The NOTABLE Study - Neuromodulation for Accidental Bowel Leakage

STUDY BASICS

Are you a woman who suffers from accidental bowel leakage? If so, you may be able to participate in a research study to find out if an investigational new treatment called Percutaneous Tibial Nerve Stimulation (PTNS) is effective for women with this condition. Compensation is provided.

STUDY PURPOSE

Accidental bowel leakage, also called fecal incontinence, is the unintended leakage of solid or liquid stool from the rectum. While this common condition is usually not serious, it can significantly interfere with a woman’s daily life. Treatments for accidental bowel leakage exist but they do not work for everyone. The purpose of this study is to help researchers find out if a new treatment for accidental bowel leakage called Percutaneous Tibial Nerve Stimulation (PTNS) is effective for women with this condition. PTNS uses mild electrical pulses to stimulate the tibial nerve--a nerve at the ankle that is involved in sending messages to the bowel, rectum, and spinal cord. Researchers hope that stimulating this nerve will help control bowel function and reduce accidental bowel leakage. PTNS is an approved treatment for people who have accidental urine leakage, but is considered investigational in this study because it is not approved by the Food and Drug Administration (FDA) to treat accidental bowel leakage.

COULD THIS STUDY BE RIGHT FOR YOU?

• Women ages 18 and up
• Have accidental bowel leakage
• Have tried other treatments which did not help your accidental bowel leakage, such as constipating medications and pelvic muscle strengthening exercises
• Not currently pregnant and do not plan to become pregnant while participating in the study
• Willing to download and use a bowel diary app on your smartphone (if you do not own a smartphone, the study team will provide one for use during the study)

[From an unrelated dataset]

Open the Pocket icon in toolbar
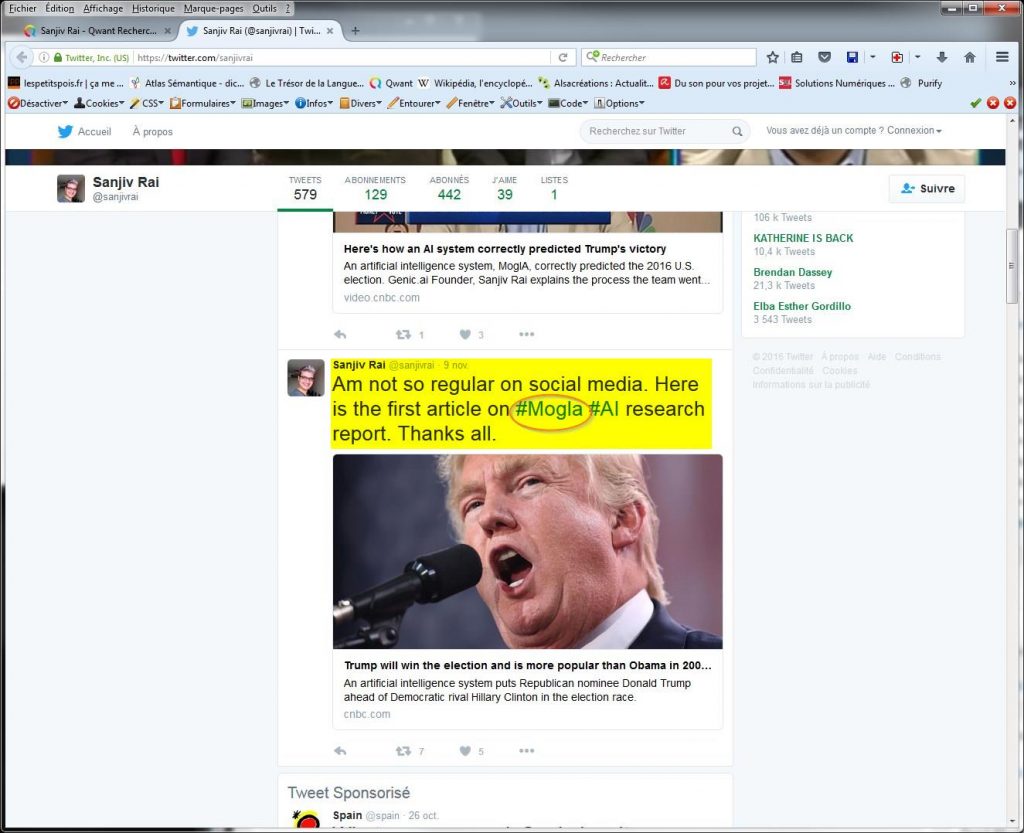The image size is (1024, 833). [824, 57]
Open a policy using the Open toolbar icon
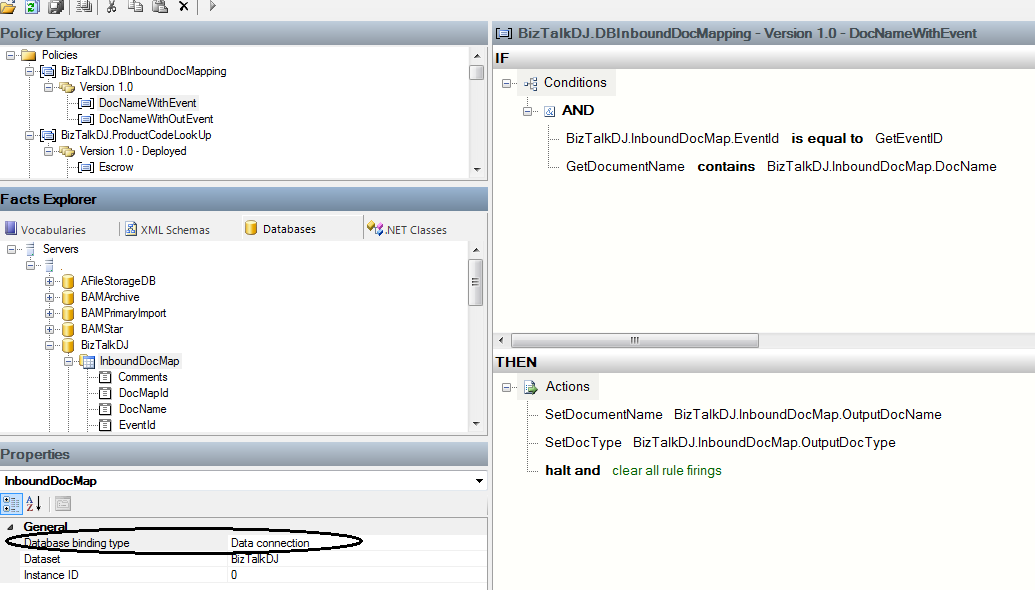Image resolution: width=1035 pixels, height=590 pixels. pyautogui.click(x=8, y=7)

WHAT PARTICIPANTS CAN EXPECT

Participation lasts a little over a year and has three parts: the initial part lasts 4 weeks, part 1 lasts 16 weeks, and part 2 lasts 9 months. You will be told at the end of each part whether you qualify for the next part. It is important to know that participants in this study will be randomly assigned (like the flip of a coin) to receive either Percutaneous Tibial Nerve Stimulation (PTNS) or a placebo treatment every week for 12 weeks. Participants are twice as likely to be assigned to PTNS than placebo. The placebo treatment looks and feels like PTNS but does not actually stimulate the tibial nerve. During the PTNS or placebo treatment, a very thin needle (like an acupuncture needle) is placed into the skin above the ankle. This needle is attached to a battery-powered stimulator that sends mild electrical pulses to the tibial nerve for about 30 minutes. The electrical pulses cause a tingling in the foot that is not uncomfortable. The needle is removed after 30 minutes. Participants will also complete a bowel diary on a smartphone app and answer questionnaires about general health and bowel symptoms. This study is funded by the NIH and is being conducted at the the University of Pittsburgh as well as 6 other sites of the Pelvic Floor Disorders Network.